Воины молчали, застыв истуканами. Ни один не решался выступить вперед: все они были без лат. Епископы и кардиналы бледнели на глазах, держа у груди распятия, и бормотали молитвы, взывая к Богу. Один все же набрался храбрости и попытался воздействовать словом божьим на наглеца, посмевшего коснуться папы, а потом и на другого, защищавшего его:
– Это святотатство! Неслыханное оскорбление! На того, кто обнажит оружие у престола святого Петра, апостола самого Бога, обрушится кара небесная! И не очистится его душа, и не будет ему спасения, и попадет душа его…
– Заткнись, старая церковная крыса! – вскрикнула Агнес, одной рукой по-прежнему держа за ногу трепыхающееся тело, а другую положив на рукоять кинжала. – Что ты называешь престолом Петра? Вот это ложе для седалища? – Она кивнула на трон. – Может быть, когда-то Петр и сидел тут, а сейчас оно служит удобным местом для шлюх, до которых этот червяк, которого я держу в руке, большой охотник.
Со стороны дверей раздался хохот. Ему вторил другой. Хохотали все рыцари, которых привел с собой король. Подбоченившись одной рукой, он с любопытством глядел туда, где стоял на возвышении осиротевший трон наместника Христа.
Епископы – те, кому сладко жилось при таком понтификате – устремили на короля удивленные взгляды и тотчас стали подавать негодующие голоса в защиту своего благодетеля и святой Церкви Христовой. Что же это делается? Налицо осквернение – нападение на самого папу в его дворце! А король? Ведь миропомазанник Божий! Чего же он не подаст возмущенный голос, не запретит, не пресечет этакое вопиющее бесчинство, надругательство над Церковью!
Но Генрих и не собирался вмешиваться. Его забавляла эта сцена. Подойдя ближе и скрестив руки на груди, он с улыбкой ждал, чем все кончится. Шут поглядел на него сбоку, хихикнул, побежал к епископам и присел перед ними на корточки.
– Что, собачки, поджали хвосты? – подмигнул он им. – Сейчас один медведь разобьет охотнику череп, а другой одним взмахом лапы выпустит его псам кишки. Будет на чем повесить их хозяина.

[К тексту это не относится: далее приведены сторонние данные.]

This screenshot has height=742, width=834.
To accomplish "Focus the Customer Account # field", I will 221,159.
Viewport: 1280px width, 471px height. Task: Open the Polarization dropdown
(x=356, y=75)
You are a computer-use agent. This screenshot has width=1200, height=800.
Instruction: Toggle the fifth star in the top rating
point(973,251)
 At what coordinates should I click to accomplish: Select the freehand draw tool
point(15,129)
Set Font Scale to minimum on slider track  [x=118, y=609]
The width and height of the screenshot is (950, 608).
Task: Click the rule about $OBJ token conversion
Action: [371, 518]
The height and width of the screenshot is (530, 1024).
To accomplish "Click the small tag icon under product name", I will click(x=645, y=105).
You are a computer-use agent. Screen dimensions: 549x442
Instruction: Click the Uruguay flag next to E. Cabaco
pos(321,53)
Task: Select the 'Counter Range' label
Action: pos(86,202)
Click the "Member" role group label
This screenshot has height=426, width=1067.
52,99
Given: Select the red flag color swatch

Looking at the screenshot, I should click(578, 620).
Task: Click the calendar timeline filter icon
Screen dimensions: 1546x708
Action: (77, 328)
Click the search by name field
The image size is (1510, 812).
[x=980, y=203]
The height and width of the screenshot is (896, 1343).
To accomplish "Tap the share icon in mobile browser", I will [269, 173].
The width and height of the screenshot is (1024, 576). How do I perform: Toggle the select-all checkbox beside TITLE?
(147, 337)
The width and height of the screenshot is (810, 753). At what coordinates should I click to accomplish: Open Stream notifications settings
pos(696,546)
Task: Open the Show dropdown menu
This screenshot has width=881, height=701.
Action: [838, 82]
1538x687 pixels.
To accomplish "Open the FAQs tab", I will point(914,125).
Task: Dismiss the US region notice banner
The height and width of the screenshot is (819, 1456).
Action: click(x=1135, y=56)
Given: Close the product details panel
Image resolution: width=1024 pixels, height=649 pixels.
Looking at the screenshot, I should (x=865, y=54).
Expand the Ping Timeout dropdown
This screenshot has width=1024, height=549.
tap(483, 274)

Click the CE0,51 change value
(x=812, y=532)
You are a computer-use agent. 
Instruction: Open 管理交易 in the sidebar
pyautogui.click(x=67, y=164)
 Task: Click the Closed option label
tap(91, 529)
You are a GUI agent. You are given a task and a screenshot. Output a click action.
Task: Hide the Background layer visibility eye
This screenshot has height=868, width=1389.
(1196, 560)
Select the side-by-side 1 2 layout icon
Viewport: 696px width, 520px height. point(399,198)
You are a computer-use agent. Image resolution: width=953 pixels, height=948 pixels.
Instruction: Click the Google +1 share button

Святые отцы в бешенстве выкатили глаза, разинули рты. Святая дева Мария, как можно так с ними!.. И кому же? Шуту!!!
Полет тем временем взобрался по ступенькам и подошел к Агнес. Поглядел на холщовые чулки понтифика, сползшую до самых плеч альбу, повисшую столу, далматику
[51], застрявшую на бедрах, и с издевкой промолвил:
– Хи-хи, вот так папа! Никогда не думал, что глава вселенской церкви ходит на голове, а думает своими пятками.
Король расхохотался, за ним – его свита.
Полет тем временем пригнулся, поглядел на лицо Бенедикта и неожиданно отвернулся, скорчив гримасу и зажав нос рукой:
– Сварили рака, но он оказался вонюч. Генрих, Полет не станет есть такую падаль.
– Слышишь, Святейший, даже шут презирает тебя! – громко крикнул король. – Вот до чего ты дошел, превратив трон первосвященника в объект купли-продажи.
Бенедикт, тихо постанывая, молчал.
– Братец, этот рак напоминает мне сказку про быка, – продолжал верещать шут, приплясывая у самой головы папы. – Тот, убегая от льва, забежал в пещеру с дикими козами, которые принялись его бодать. Увертываясь от них, бык стал оправдываться: «Я терплю это, потому что боюсь того, кто сильнее меня».
Потом он повернулся к святым отцам и, скрестив руки на груди, произнес:
– Плох, стало быть, вожак, коли от него отшатнулась стая. – И снова обратился к папе: – У старого волка стираются зубы и провисает спина, а у тебя, братец, похоже, стерся ум и прогнулись твои колени, коли ты вызвал гнев людей, а сам не умеешь стоять на ногах. Заплати мне, и я сделаю тебе ходули. Только не добавлю ума: нельзя добавить туда, куда он не поместится.